About this exercise => Retype the records that come next, word for word.

Dataset records Block Start

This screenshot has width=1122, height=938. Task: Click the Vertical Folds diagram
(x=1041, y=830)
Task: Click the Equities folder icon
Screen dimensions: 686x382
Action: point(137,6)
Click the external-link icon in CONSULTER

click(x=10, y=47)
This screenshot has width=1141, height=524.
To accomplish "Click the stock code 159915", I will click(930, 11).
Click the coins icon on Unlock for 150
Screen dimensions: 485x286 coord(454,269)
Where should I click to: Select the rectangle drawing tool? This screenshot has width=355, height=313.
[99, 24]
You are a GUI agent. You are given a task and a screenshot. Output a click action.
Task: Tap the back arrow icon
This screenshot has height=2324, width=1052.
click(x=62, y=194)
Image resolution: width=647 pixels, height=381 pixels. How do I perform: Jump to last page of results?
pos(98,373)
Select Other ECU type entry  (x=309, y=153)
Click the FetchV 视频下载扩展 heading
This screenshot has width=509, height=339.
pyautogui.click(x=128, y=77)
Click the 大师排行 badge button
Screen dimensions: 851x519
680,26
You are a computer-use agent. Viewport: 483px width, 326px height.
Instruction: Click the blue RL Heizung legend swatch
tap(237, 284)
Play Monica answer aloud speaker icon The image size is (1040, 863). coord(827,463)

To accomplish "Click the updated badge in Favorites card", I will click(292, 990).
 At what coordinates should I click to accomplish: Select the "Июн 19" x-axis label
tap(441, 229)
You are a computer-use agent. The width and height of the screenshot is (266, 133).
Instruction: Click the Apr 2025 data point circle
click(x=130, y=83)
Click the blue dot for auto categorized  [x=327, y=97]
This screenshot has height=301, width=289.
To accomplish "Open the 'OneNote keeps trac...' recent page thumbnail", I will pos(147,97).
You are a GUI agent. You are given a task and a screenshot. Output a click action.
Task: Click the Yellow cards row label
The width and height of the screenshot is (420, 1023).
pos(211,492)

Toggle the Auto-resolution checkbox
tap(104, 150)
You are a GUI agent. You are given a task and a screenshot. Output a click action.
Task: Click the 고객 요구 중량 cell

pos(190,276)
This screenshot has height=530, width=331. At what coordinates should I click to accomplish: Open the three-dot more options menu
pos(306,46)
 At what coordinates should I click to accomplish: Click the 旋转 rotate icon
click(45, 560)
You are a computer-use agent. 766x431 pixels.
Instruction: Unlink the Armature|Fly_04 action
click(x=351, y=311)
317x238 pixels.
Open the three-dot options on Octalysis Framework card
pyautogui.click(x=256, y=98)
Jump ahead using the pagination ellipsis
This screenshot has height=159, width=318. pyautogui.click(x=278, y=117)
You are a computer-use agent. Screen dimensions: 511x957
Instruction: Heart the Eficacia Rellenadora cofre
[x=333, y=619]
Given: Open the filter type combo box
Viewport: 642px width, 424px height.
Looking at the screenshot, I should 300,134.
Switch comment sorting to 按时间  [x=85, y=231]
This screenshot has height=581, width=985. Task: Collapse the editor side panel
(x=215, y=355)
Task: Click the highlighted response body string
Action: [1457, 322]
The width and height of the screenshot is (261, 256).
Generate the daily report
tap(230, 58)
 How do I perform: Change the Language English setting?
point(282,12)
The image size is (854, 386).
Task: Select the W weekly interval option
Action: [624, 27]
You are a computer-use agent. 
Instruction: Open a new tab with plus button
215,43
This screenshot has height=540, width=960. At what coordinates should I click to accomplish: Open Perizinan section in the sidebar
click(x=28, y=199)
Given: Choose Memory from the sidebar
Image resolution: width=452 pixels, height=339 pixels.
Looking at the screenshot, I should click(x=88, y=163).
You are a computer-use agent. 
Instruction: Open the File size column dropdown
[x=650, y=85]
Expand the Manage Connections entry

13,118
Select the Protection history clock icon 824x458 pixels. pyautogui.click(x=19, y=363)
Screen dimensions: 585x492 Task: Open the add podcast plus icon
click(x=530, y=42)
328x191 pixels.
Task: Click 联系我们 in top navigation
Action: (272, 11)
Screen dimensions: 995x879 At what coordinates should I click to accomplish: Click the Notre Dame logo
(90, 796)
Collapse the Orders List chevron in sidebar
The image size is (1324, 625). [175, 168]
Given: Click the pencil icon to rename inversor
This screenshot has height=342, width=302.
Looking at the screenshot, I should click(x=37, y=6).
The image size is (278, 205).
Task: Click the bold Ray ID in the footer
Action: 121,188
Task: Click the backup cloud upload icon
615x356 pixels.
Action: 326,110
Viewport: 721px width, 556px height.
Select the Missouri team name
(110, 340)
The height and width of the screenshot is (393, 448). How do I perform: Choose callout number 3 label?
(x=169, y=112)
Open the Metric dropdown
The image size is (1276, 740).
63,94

Dataset records Block End

Exercise output =>
This screenshot has width=1122, height=938. Task: Click the Vertical Folds diagram
(x=1041, y=830)
Task: Click the Equities folder icon
Screen dimensions: 686x382
Action: point(137,6)
Click the external-link icon in CONSULTER

click(x=10, y=47)
This screenshot has width=1141, height=524.
To accomplish "Click the stock code 159915", I will click(930, 11).
Click the coins icon on Unlock for 150
Screen dimensions: 485x286 coord(454,269)
Where should I click to: Select the rectangle drawing tool? This screenshot has width=355, height=313.
[99, 24]
You are a GUI agent. You are given a task and a screenshot. Output a click action.
Task: Tap the back arrow icon
This screenshot has height=2324, width=1052.
click(x=62, y=194)
Image resolution: width=647 pixels, height=381 pixels. How do I perform: Jump to last page of results?
pos(98,373)
Select Other ECU type entry  (x=309, y=153)
Click the FetchV 视频下载扩展 heading
This screenshot has width=509, height=339.
pyautogui.click(x=128, y=77)
Click the 大师排行 badge button
Screen dimensions: 851x519
680,26
You are a computer-use agent. Viewport: 483px width, 326px height.
Instruction: Click the blue RL Heizung legend swatch
tap(237, 284)
Play Monica answer aloud speaker icon The image size is (1040, 863). coord(827,463)

To accomplish "Click the updated badge in Favorites card", I will click(292, 990).
 At what coordinates should I click to accomplish: Select the "Июн 19" x-axis label
tap(441, 229)
You are a computer-use agent. The width and height of the screenshot is (266, 133).
Instruction: Click the Apr 2025 data point circle
click(x=130, y=83)
Click the blue dot for auto categorized  [x=327, y=97]
This screenshot has height=301, width=289.
To accomplish "Open the 'OneNote keeps trac...' recent page thumbnail", I will pos(147,97).
You are a GUI agent. You are given a task and a screenshot. Output a click action.
Task: Click the Yellow cards row label
The width and height of the screenshot is (420, 1023).
pos(211,492)

Toggle the Auto-resolution checkbox
tap(104, 150)
You are a GUI agent. You are given a task and a screenshot. Output a click action.
Task: Click the 고객 요구 중량 cell

pos(190,276)
This screenshot has height=530, width=331. At what coordinates should I click to accomplish: Open the three-dot more options menu
pos(306,46)
 At what coordinates should I click to accomplish: Click the 旋转 rotate icon
click(45, 560)
You are a computer-use agent. 766x431 pixels.
Instruction: Unlink the Armature|Fly_04 action
click(x=351, y=311)
317x238 pixels.
Open the three-dot options on Octalysis Framework card
pyautogui.click(x=256, y=98)
Jump ahead using the pagination ellipsis
This screenshot has height=159, width=318. pyautogui.click(x=278, y=117)
You are a computer-use agent. Screen dimensions: 511x957
Instruction: Heart the Eficacia Rellenadora cofre
[x=333, y=619]
Given: Open the filter type combo box
Viewport: 642px width, 424px height.
Looking at the screenshot, I should 300,134.
Switch comment sorting to 按时间  [x=85, y=231]
This screenshot has height=581, width=985. Task: Collapse the editor side panel
(x=215, y=355)
Task: Click the highlighted response body string
Action: [1457, 322]
The width and height of the screenshot is (261, 256).
Generate the daily report
tap(230, 58)
 How do I perform: Change the Language English setting?
point(282,12)
The image size is (854, 386).
Task: Select the W weekly interval option
Action: [624, 27]
You are a computer-use agent. 
Instruction: Open a new tab with plus button
215,43
This screenshot has height=540, width=960. At what coordinates should I click to accomplish: Open Perizinan section in the sidebar
click(x=28, y=199)
Given: Choose Memory from the sidebar
Image resolution: width=452 pixels, height=339 pixels.
Looking at the screenshot, I should click(x=88, y=163).
You are a computer-use agent. 
Instruction: Open the File size column dropdown
[x=650, y=85]
Expand the Manage Connections entry

13,118
Select the Protection history clock icon 824x458 pixels. pyautogui.click(x=19, y=363)
Screen dimensions: 585x492 Task: Open the add podcast plus icon
click(x=530, y=42)
328x191 pixels.
Task: Click 联系我们 in top navigation
Action: (272, 11)
Screen dimensions: 995x879 At what coordinates should I click to accomplish: Click the Notre Dame logo
(90, 796)
Collapse the Orders List chevron in sidebar
The image size is (1324, 625). [175, 168]
Given: Click the pencil icon to rename inversor
This screenshot has height=342, width=302.
Looking at the screenshot, I should click(x=37, y=6).
The image size is (278, 205).
Task: Click the bold Ray ID in the footer
Action: 121,188
Task: Click the backup cloud upload icon
615x356 pixels.
Action: 326,110
Viewport: 721px width, 556px height.
Select the Missouri team name
(110, 340)
The height and width of the screenshot is (393, 448). How do I perform: Choose callout number 3 label?
(x=169, y=112)
Open the Metric dropdown
The image size is (1276, 740).
63,94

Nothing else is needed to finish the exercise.